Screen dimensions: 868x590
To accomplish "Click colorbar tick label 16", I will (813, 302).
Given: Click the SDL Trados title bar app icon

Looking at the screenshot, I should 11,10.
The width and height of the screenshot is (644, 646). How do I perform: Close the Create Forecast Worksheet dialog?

______

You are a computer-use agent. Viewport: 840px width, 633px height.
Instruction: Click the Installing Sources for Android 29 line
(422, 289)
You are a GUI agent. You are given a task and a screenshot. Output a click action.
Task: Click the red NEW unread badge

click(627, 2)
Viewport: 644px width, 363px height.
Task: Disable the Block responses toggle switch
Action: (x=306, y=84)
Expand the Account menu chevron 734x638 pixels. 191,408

______

## Work request:
Above is a listing; print exactly its lines from the one with "Screen dimensions: 868x590" through the one with "The width and", and no other lines.

## Result of the exercise:
Screen dimensions: 868x590
To accomplish "Click colorbar tick label 16", I will (813, 302).
Given: Click the SDL Trados title bar app icon

Looking at the screenshot, I should 11,10.
The width and height of the screenshot is (644, 646). How do I perform: Close the Create Forecast Worksheet dialog?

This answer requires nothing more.